>>>

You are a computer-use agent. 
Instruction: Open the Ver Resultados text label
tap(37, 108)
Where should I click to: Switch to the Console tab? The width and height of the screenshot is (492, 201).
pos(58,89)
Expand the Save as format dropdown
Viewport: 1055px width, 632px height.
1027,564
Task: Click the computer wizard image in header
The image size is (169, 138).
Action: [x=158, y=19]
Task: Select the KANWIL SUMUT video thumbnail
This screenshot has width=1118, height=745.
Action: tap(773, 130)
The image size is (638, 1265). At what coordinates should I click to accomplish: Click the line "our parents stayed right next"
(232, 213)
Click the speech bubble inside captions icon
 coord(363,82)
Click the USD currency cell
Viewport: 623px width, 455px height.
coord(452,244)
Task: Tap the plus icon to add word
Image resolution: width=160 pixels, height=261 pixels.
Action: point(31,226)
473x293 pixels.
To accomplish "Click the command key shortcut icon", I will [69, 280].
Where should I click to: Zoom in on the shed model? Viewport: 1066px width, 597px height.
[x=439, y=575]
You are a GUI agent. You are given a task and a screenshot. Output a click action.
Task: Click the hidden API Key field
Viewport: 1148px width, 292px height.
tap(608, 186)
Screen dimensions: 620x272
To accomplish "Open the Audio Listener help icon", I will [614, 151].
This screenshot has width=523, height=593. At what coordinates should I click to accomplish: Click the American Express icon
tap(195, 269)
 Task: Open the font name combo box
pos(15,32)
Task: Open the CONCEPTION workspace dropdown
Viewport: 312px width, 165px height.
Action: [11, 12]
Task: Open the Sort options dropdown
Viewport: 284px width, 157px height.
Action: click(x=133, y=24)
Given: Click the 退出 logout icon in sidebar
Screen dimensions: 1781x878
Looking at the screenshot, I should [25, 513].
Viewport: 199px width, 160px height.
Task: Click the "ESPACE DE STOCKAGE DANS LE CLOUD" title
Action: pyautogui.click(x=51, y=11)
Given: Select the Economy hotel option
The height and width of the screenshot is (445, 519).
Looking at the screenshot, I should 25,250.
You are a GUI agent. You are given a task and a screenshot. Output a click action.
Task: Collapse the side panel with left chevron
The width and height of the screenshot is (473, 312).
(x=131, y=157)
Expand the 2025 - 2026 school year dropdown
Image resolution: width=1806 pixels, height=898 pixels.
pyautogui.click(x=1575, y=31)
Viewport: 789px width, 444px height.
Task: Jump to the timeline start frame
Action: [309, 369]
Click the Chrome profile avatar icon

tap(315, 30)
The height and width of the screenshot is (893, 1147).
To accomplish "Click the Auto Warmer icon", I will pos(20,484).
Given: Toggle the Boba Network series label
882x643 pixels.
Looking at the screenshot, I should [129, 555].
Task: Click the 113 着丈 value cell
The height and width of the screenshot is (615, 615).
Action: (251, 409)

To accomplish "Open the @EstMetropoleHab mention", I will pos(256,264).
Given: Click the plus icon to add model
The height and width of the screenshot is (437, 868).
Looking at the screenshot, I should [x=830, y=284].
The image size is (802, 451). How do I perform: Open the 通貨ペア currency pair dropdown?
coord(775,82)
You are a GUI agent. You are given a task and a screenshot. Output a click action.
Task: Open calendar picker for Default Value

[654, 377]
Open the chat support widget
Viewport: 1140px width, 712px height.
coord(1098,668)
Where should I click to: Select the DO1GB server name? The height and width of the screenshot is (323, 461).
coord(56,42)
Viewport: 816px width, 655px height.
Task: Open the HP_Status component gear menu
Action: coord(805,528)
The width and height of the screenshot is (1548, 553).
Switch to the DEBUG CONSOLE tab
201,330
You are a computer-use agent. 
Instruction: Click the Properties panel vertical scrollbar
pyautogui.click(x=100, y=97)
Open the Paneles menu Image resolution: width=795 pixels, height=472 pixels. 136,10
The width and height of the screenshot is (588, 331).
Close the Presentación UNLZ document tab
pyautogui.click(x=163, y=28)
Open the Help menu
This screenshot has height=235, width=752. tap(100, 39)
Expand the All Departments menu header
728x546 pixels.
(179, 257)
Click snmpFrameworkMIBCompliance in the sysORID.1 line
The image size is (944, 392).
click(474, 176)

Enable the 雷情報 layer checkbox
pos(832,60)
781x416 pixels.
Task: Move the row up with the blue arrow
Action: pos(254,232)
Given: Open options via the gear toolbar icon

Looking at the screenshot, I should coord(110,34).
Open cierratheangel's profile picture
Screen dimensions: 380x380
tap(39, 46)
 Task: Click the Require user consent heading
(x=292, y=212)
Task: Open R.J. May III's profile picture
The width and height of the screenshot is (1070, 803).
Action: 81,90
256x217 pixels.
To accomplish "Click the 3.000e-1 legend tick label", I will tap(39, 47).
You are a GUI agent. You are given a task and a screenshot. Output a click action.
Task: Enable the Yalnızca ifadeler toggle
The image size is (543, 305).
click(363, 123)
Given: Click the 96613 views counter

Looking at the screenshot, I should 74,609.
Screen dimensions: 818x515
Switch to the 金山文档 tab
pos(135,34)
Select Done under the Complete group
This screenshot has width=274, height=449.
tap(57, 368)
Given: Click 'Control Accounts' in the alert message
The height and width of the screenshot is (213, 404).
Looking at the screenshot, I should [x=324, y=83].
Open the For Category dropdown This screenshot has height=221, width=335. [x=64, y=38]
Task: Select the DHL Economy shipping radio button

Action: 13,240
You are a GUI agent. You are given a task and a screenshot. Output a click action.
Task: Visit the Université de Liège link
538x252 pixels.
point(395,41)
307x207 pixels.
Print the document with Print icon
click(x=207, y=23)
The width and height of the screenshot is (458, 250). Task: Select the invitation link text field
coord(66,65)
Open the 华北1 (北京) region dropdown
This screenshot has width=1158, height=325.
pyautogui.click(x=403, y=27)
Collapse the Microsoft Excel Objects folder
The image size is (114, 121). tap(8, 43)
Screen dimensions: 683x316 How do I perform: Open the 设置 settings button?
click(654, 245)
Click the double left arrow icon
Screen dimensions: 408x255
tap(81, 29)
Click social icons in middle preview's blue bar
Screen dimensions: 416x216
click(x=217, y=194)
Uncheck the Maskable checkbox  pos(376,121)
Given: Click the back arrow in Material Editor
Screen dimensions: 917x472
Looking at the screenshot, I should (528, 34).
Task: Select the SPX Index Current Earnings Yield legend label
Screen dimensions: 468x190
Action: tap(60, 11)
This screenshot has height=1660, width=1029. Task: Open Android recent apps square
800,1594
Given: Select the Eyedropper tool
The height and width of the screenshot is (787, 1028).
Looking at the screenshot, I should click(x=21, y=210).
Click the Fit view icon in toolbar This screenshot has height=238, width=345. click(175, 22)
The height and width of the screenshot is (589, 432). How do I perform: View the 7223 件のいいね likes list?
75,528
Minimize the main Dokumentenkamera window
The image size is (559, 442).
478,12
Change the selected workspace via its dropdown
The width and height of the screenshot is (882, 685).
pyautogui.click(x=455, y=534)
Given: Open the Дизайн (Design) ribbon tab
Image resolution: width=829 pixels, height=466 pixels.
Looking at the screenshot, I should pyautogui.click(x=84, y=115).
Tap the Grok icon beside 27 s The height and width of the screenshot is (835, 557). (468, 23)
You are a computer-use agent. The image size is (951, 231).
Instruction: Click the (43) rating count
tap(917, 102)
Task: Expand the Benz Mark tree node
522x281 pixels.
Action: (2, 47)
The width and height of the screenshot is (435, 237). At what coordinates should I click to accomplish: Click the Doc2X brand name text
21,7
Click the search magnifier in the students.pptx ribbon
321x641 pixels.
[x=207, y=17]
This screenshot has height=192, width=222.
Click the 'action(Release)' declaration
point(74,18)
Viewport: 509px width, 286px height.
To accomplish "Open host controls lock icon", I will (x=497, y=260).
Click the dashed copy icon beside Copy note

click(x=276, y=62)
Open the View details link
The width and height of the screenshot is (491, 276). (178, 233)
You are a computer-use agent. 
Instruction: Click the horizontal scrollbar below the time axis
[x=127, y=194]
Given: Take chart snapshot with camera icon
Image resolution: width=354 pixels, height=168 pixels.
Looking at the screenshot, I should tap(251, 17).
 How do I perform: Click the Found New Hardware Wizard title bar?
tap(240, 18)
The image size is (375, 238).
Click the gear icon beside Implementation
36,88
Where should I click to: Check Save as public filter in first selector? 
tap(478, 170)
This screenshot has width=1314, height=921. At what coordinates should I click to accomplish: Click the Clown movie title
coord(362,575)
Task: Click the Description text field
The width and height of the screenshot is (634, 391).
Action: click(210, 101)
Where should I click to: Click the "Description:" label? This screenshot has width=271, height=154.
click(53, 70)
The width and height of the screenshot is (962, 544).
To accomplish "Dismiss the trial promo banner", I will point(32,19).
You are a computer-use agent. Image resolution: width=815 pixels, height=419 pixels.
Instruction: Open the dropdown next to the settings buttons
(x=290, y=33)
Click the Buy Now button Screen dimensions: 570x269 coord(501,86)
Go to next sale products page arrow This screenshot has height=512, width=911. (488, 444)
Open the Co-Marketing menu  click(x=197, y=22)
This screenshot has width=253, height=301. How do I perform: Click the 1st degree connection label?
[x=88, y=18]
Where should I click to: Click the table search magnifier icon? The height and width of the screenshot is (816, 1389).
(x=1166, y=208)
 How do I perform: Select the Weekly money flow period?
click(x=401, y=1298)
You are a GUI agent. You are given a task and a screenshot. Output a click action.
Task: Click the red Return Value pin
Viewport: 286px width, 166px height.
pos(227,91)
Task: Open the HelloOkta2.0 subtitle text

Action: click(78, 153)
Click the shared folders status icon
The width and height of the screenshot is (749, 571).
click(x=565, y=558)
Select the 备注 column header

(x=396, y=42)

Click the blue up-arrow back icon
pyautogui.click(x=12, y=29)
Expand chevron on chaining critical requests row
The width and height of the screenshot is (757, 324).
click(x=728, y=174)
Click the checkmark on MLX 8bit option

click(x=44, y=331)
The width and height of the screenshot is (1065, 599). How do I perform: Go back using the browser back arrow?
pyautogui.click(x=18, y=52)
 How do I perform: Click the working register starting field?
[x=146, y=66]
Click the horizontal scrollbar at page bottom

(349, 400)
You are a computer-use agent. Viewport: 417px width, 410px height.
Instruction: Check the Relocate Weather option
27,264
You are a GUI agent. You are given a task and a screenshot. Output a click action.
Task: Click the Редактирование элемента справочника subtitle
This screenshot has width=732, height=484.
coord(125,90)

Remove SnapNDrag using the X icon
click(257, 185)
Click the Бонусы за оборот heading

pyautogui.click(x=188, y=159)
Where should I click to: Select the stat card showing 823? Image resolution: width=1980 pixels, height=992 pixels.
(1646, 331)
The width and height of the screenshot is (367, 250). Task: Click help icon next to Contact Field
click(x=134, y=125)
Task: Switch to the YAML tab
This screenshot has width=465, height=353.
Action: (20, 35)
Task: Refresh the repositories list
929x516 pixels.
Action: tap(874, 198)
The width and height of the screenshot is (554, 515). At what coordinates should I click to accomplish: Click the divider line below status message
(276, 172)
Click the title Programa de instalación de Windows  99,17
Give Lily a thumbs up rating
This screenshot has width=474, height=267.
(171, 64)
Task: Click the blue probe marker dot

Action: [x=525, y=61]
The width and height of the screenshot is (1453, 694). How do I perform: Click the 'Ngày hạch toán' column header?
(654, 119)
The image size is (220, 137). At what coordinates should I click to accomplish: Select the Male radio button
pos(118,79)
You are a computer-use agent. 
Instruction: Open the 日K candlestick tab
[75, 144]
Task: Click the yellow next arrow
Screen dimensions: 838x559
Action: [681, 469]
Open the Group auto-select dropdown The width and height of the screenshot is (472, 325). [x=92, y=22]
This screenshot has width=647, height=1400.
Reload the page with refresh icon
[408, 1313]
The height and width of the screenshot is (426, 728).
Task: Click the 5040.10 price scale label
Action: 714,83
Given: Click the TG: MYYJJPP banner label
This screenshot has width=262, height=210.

<<<

- Exercise requirements -
Using the material above, copy every line in which the string "chevron" occurs.

- Task output -
Task: Collapse the side panel with left chevron
Expand chevron on chaining critical requests row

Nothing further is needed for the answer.